At the Kissimmee River, Turner met with a scientist from Audubon Florida, who spoke about the success associated with restoration efforts already completed on the river.  Turner also toured the S-65EX1 Spillway project, which will help maintain the current level of flood protection on the river as work continues to restore the historic channel.

Turner met with Jacksonville District staff working on replacements of water control structures, or “culverts” along the east side of Herbert Hoover Dike surrounding Lake Okeechobee.  The large culverts, many of which date back to the 1930s, have long been identified as a significant risk factor that could lead to a breach due to erosion around the structures.  Jacksonville District plans to replace 26 structures.  The district has awarded contracts on 16 of the structures since 2011; the remaining 10 are expected to be under contract in the next four years.

Turner also visited the C-44 Reservoir and Stormwater Treatment Area project, one of the major features of the larger Indian River Lagoon-South project authorized as part of the Comprehensive Everglades Restoration Plan (CERP).  Jacksonville District completed the intake canal and access roads in 2014.  The project’s non-federal sponsor, the South Florida Water Management District, is currently constructing the Stormwater Treatment Area that will help clean water before it’s funneled into the St.
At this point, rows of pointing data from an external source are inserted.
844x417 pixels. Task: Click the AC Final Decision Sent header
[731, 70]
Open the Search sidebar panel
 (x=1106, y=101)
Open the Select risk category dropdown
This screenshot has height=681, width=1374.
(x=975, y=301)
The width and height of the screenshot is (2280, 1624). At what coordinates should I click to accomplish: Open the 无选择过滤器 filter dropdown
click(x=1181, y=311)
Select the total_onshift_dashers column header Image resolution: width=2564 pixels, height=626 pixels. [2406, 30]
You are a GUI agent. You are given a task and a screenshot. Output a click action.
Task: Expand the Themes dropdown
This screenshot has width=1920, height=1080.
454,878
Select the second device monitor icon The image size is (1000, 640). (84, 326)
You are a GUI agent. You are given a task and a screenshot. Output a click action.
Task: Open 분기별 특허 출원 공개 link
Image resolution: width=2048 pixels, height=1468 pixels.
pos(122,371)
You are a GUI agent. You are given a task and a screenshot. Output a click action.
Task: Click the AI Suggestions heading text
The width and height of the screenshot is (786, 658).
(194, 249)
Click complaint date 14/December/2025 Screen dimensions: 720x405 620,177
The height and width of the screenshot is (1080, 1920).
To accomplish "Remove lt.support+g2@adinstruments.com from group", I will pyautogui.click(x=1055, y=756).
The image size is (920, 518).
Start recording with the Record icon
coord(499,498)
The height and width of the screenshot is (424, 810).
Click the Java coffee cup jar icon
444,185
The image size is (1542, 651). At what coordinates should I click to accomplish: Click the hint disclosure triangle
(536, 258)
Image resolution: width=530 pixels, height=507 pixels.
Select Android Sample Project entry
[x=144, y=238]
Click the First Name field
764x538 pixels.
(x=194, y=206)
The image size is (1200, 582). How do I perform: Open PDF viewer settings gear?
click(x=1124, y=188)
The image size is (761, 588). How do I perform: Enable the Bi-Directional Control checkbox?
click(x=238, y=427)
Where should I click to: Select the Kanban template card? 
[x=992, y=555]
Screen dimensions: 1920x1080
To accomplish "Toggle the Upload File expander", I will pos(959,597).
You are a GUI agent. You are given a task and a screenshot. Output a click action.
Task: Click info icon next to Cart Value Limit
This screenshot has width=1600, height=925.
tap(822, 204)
Lucie Canal (C-44).  Jacksonville District plans to award a contract later this year for construction of the 3,400 acre reservoir that will store 50, acre-feet of water. 

“We appreciate the general’s visit to south Florida,” said Col. Alan Dodd, Jacksonville District Commander.  “It is always impressive to see restored sections of the Kissimmee River and know that we are making progress in all of our business lines.  South Atlantic Division continues to deliver great assistance.”